Ningbo Technology University, Ningbo, China.
Ningbo Research Institute, Zhejiang University, Ningbo, China.
PLoS One. 2022 Apr 28;17(4):e0265954. doi: 10.1371/journal.pone.0265954. eCollection 2022.
Environmental conditions contribute to plant growth and metabolism. This study aimed to determine a suitable environment and climate for large-scale artificial cultivation of an endangered plant, Tetrastigma hemsleyanum, by investigating the seasonal variations influencing the flavonoid biosynthetic selectivity and antioxidant activity of its major metabolites. Under conditions of precipitation (2.06.6 mm), temperature (17.524.1°C), humidity (67.380.2%), and sunshine duration (3.45.8 h) from April to May, the total flavonoid content in T. hemsleyanum reached higher levels between 281.3 and 392.8 μg/g. In the second half of April, the production selectivity (PS) of isoorientin (IsoO), orientin (Or), rutin (Rut), isoquercitin (IsoQ), kaempferol-3-O-rutinoside (Km3rut), astragalin (Ast), quercetin (Qu), apigenin (Ap), and kaempferol (Km) were 0.30, 0.06, 0.07, 0.07, 0.00, 0.04, 0.38, 0.05, and 0.03, respectively. Naringenin was dehydrogenated or hydroxylated to initiate two parallel reaction pathways for flavonoid biosynthesis in T. hemsleyanum: path I subsequently generated flavone derivatives including apigenin, luteolin, orientin, and isoorientin, and path II subsequently generated flavonol derivatives including Km, Qu, IsoQ, Rut, Ast, and Km3rut. The reaction selectivity of path II (RPSII) from January 1 to September 30 was considerably higher than that of path I (RPSI), except for March 16-31. In addition, either the content or antioxidant activity of three major metabolites in T. hemsleyanum followed the order of phenolic compounds > polysaccharides > sterols, and exhibited dynamic correlations with environmental factors. Naringenin favored hydroxylation and derived six flavonol compounds from January to September, and favored dehydrogenation and derived three flavone compounds from October to December. In most months of a year, Km preferentially favored hydroxylation rather than glucosylation.

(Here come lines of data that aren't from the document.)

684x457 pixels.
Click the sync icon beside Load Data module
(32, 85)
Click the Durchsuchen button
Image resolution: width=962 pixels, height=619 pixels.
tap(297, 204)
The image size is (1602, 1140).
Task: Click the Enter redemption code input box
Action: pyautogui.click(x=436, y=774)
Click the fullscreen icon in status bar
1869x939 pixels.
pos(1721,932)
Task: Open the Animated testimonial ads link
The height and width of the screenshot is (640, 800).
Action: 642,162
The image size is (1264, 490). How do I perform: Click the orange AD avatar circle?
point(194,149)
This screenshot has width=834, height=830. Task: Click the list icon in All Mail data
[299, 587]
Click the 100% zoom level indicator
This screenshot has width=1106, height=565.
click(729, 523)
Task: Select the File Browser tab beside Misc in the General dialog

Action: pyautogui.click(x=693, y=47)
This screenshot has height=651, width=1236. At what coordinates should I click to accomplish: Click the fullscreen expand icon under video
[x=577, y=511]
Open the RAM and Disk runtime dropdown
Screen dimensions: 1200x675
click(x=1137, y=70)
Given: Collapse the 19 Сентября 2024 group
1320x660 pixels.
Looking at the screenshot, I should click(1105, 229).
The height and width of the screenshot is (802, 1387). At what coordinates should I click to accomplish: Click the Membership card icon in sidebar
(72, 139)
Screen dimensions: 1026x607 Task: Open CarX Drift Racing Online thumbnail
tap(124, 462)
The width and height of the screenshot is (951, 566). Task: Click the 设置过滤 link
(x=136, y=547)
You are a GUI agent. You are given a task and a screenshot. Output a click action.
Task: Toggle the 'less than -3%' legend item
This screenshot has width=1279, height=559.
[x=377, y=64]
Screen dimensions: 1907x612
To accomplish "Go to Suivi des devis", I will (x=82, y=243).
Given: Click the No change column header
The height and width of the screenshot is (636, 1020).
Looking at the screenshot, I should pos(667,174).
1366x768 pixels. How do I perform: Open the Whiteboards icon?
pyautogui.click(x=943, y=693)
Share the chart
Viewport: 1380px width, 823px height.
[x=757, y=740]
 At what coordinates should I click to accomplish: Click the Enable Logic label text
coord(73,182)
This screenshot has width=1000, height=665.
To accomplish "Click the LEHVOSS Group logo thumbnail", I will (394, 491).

环境条件影响植物的生长和代谢。本研究旨在通过调查影响其主要代谢物黄酮类生物合成选择性和抗氧化活性的季节性变化,确定大规模人工栽培濒危植物藤茶的适宜环境和气候。在 4 月至 5 月期间,降水(2.0-6.6 毫米)、温度(17.5-24.1°C)、湿度(67.3-80.2%)和日照时间(3.4-5.8 小时)的条件下,藤茶的总黄酮含量在 281.3-392.8μg/g 之间达到较高水平。在 4 月下半月,异荭草苷(IsoO)、荭草苷(Or)、芦丁(Rut)、异槲皮苷(IsoQ)、山奈酚-3-O-芸香糖苷(Km3rut)、杨梅素(Ast)、槲皮素(Qu)、芹菜素(Ap)和山奈酚(Km)的生产选择性(PS)分别为 0.30、0.06、0.07、0.07、0.00、0.04、0.38、0.05 和 0.03。柚皮素在藤茶中被脱氢或羟化,从而启动黄酮类生物合成的两条平行反应途径:途径 I 随后生成包括芹菜素、木犀草素、荭草苷和异荭草苷在内的黄酮衍生物,途径 II 随后生成包括 Km、Qu、异槲皮苷、芦丁、杨梅素和 Km3rut 在内的黄酮醇衍生物。从 1 月 1 日至 9 月 30 日,途径 II(RPSII)的反应选择性明显高于途径 I(RPSI),除了 3 月 16 日至 31 日。此外,藤茶中三种主要代谢物的含量或抗氧化活性均遵循酚类化合物>多糖>甾体的顺序,并与环境因素呈动态相关。柚皮素在 1 月至 9 月有利于羟化,生成 6 种黄酮醇化合物,在 10 月至 12 月有利于脱氢,生成 3 种黄酮化合物。在一年中的大多数月份,Km 更倾向于羟化而不是糖化。